Regarding Beth's death, critics agree that Dawn did not intentionally shoot her, and that it was rather an accident or a matter of reflex, commenting on Dawn's surprised expression at the trigger having been activated. Alan Sepinwall of HitFix stated that because the season had mostly neglected that Maggie and Beth are sisters, Beth's death in "Coda" does not have the emotional impact it could have when Maggie breaks down in grief at the sight of Beth's lifeless body. Matt Fowler of IGN said that although Beth's death was predictable, it "felt like a big moment and it's always wrenching to see other characters react to the death of their loved ones" and that although he liked Beth, he "still mostly felt bad about her death because Daryl and Maggie (who seemed to have to be reminded this week that Beth being gone at all was a topic she should care about) felt bad about it." Fowler ultimately gave the episode a 7.6 out of 10. Kinney said she understood Maggie not expressing much concern about Beth's whereabouts because it is "a world where they're losing people a lot. And if you're going to survive, you can't sit around mourning for very long," and that Maggie likely had unseen moments where she worried about Beth. Zach Handlen of The A.V. Club stated that the episode ends in "a shocking finale which reminds us that, whatever else it's learned, the show still hasn't given up on its most beloved trick: killing people because it can. Beth's sudden death was a shock, no question, although I imagine some viewers were expecting just such a gut-punch."

Rob Bricken, writing for io9, commented negatively on Beth's death. He criticized the deaths of Dawn and Beth as a "wasted opportunity", citing the "childish, ridiculous logic" Dawn had for demanding Noah back even though she had "zero leverage", and Beth's "inexplicable, dumb decision" to stab Dawn in the shoulder. He wondered: So what the hell was [Beth] trying to do? Get Dawn killed indirectly? Free the hospital from her idiotic non-control? Commit suicide by idiot? Whatever she was trying to accomplish — presumably getting rid of Dawn in some manner — weren't there many, many other ways to do it that didn't involve her almost certainly getting shot or potentially turning the hostage trade into a bloodbath?

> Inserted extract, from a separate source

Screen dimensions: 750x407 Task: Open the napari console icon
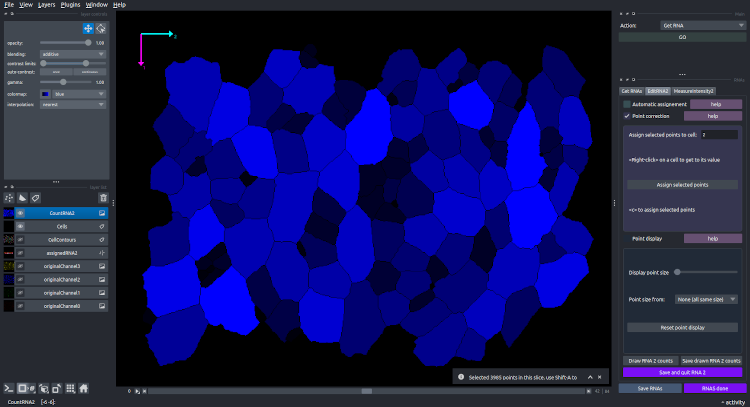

We'll never know, because Beth is dead.

For her performance as Beth in the fifth season, Kinney was nominated in 2015 for the Saturn Award for Best Supporting Actress on Television.

==Legacy==
On 18 September 2026, Emily Kinney released the extended play, I Cried When You Died, which is based off her time on the show, and the character of Beth. It consists of five songs, four of which are covers from the show that she performed as the character. The EP is also named after responses Kinney gets from fans in regards to her character's death on the show.